The advantage of the technique over the classic orthognathic and distraction methods involves the fact that the occlusion is never disturbed in this method. Our patient was encouraged to start oral diet at the earliest without any deleterious effects. However, the limitation of the procedure is that it cannot be used in a case with severe occlusal cant, which needs to be corrected with bimaxillary surgery.
Complications of the procedure anticipated were inferior alveolar nerve injury, marginal mandibular nerve injury, scar, bad split, incomplete osteotomy, injury to submandibular salivary gland. However, good surgical technique can help avoid the same. Inferior alveolar nerve repositioning was done when the osteotomy was completed and the resultant paresthesia was present for 5 weeks following which the neural function returned. Marginal mandibular nerve was not injured during the procedure, scar caused by the exit wound was treated by Z plasty, no other complications occurred during the procedure. In this technique, we preferred an external approach because the mobile lower segment of the mandible was intended to be distracted away using the fixed superior border as an anchorage.

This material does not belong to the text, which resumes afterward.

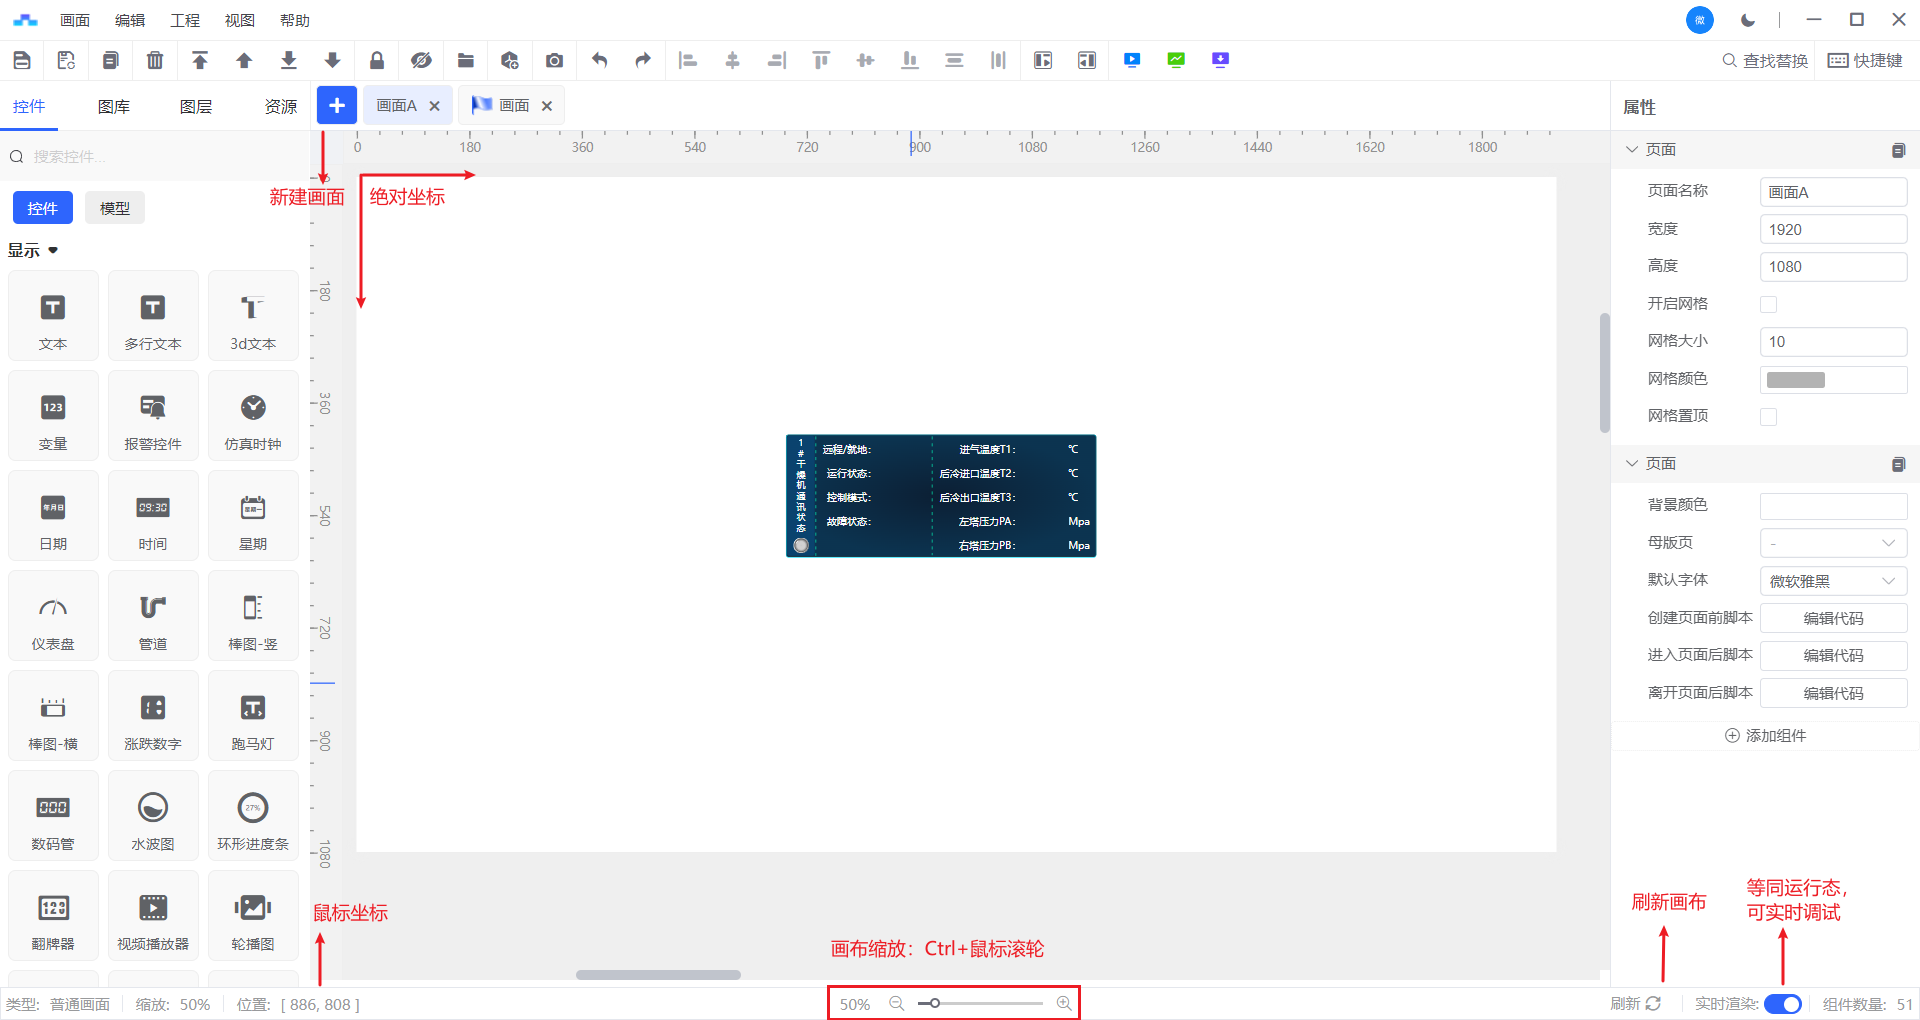Viewport: 1920px width, 1020px height.
Task: Click the trash delete icon
Action: pos(155,61)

Our main concern was that intraoral placement might risk the contamination from oral fluids. So, the distractor was placed through an external approach. Though the lower border of the mandible has less cancellous bone between the buccal and lingual cortical plates, the regenerate formed was healthy and shows good ossification after consolidation.
Autologous fat grafting and rhinoplasty procedures were ancillary procedures for finer refinement of the cosmesis of the patient. Basal osteotomy of the mandible and DO is a feasible option in the treatment of mandibular asymmetries without affecting the occlusion.